> Task requirements
Reproduce the data word for word, beginning at its first line and stopping after the line that contains "Looking at the screenshot, I should tap(81, 563).".

━━━━━ The records ━━━━━

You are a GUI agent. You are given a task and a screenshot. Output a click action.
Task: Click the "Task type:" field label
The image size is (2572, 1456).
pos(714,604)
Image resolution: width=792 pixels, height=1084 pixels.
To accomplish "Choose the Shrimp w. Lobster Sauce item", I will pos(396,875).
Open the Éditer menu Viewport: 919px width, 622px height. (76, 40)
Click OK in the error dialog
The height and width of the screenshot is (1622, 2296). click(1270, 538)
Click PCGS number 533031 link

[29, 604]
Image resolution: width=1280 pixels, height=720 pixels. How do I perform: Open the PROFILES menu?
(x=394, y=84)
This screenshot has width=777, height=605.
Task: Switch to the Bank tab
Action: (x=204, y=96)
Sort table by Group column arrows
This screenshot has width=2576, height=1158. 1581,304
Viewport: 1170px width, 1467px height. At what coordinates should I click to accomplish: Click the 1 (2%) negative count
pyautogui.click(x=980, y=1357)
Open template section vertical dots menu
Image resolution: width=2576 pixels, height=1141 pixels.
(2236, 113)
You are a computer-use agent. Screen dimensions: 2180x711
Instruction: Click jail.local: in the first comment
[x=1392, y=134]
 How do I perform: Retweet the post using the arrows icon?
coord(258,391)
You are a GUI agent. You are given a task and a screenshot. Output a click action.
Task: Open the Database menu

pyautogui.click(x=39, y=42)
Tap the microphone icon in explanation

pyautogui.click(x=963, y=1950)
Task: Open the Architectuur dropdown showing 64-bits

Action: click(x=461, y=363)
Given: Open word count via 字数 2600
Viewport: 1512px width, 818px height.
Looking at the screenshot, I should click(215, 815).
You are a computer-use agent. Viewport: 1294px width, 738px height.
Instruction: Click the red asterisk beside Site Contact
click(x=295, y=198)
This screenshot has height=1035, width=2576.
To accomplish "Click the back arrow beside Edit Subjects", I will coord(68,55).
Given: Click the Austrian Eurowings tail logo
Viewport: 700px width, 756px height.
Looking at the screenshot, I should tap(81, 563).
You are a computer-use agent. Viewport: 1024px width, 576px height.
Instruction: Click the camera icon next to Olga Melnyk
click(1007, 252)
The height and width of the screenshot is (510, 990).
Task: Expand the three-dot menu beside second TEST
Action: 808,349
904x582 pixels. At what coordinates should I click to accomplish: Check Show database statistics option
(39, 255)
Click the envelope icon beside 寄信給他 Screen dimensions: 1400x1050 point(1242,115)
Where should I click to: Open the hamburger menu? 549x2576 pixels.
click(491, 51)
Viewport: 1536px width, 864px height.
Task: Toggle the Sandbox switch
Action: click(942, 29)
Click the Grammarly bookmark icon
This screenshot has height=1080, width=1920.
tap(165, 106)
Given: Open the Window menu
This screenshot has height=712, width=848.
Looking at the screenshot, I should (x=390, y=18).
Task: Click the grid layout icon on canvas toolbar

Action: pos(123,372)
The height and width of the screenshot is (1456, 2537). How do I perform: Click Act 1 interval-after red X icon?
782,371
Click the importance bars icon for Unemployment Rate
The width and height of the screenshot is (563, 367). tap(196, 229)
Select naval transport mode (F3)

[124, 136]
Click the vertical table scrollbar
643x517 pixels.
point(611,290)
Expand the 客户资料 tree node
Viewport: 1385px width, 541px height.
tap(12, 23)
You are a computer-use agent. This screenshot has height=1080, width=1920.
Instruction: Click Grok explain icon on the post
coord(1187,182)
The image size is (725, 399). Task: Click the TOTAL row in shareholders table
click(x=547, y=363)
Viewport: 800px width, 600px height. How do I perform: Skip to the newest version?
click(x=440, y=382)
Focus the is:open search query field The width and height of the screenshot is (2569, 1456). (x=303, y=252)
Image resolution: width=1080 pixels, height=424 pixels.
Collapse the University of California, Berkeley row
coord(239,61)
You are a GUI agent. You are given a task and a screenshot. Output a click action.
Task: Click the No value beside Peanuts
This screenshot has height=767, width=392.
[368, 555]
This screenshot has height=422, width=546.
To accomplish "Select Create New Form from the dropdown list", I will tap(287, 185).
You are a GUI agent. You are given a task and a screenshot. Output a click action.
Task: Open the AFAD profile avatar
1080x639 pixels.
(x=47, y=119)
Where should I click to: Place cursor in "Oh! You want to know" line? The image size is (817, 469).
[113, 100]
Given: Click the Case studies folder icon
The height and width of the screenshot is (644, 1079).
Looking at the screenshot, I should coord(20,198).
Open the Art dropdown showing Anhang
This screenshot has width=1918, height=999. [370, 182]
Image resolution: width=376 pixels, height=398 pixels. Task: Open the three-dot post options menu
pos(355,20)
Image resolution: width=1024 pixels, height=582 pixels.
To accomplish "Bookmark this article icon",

━━━━━

> Correct answer
You are a GUI agent. You are given a task and a screenshot. Output a click action.
Task: Click the "Task type:" field label
The image size is (2572, 1456).
pos(714,604)
Image resolution: width=792 pixels, height=1084 pixels.
To accomplish "Choose the Shrimp w. Lobster Sauce item", I will pos(396,875).
Open the Éditer menu Viewport: 919px width, 622px height. (76, 40)
Click OK in the error dialog
The height and width of the screenshot is (1622, 2296). click(1270, 538)
Click PCGS number 533031 link

[29, 604]
Image resolution: width=1280 pixels, height=720 pixels. How do I perform: Open the PROFILES menu?
(x=394, y=84)
This screenshot has width=777, height=605.
Task: Switch to the Bank tab
Action: (x=204, y=96)
Sort table by Group column arrows
This screenshot has width=2576, height=1158. 1581,304
Viewport: 1170px width, 1467px height. At what coordinates should I click to accomplish: Click the 1 (2%) negative count
pyautogui.click(x=980, y=1357)
Open template section vertical dots menu
Image resolution: width=2576 pixels, height=1141 pixels.
(2236, 113)
You are a computer-use agent. Screen dimensions: 2180x711
Instruction: Click jail.local: in the first comment
[x=1392, y=134]
 How do I perform: Retweet the post using the arrows icon?
coord(258,391)
You are a GUI agent. You are given a task and a screenshot. Output a click action.
Task: Open the Database menu

pyautogui.click(x=39, y=42)
Tap the microphone icon in explanation

pyautogui.click(x=963, y=1950)
Task: Open the Architectuur dropdown showing 64-bits

Action: click(x=461, y=363)
Given: Open word count via 字数 2600
Viewport: 1512px width, 818px height.
Looking at the screenshot, I should click(215, 815).
You are a computer-use agent. Viewport: 1294px width, 738px height.
Instruction: Click the red asterisk beside Site Contact
click(x=295, y=198)
This screenshot has height=1035, width=2576.
To accomplish "Click the back arrow beside Edit Subjects", I will coord(68,55).
Given: Click the Austrian Eurowings tail logo
Viewport: 700px width, 756px height.
Looking at the screenshot, I should tap(81, 563).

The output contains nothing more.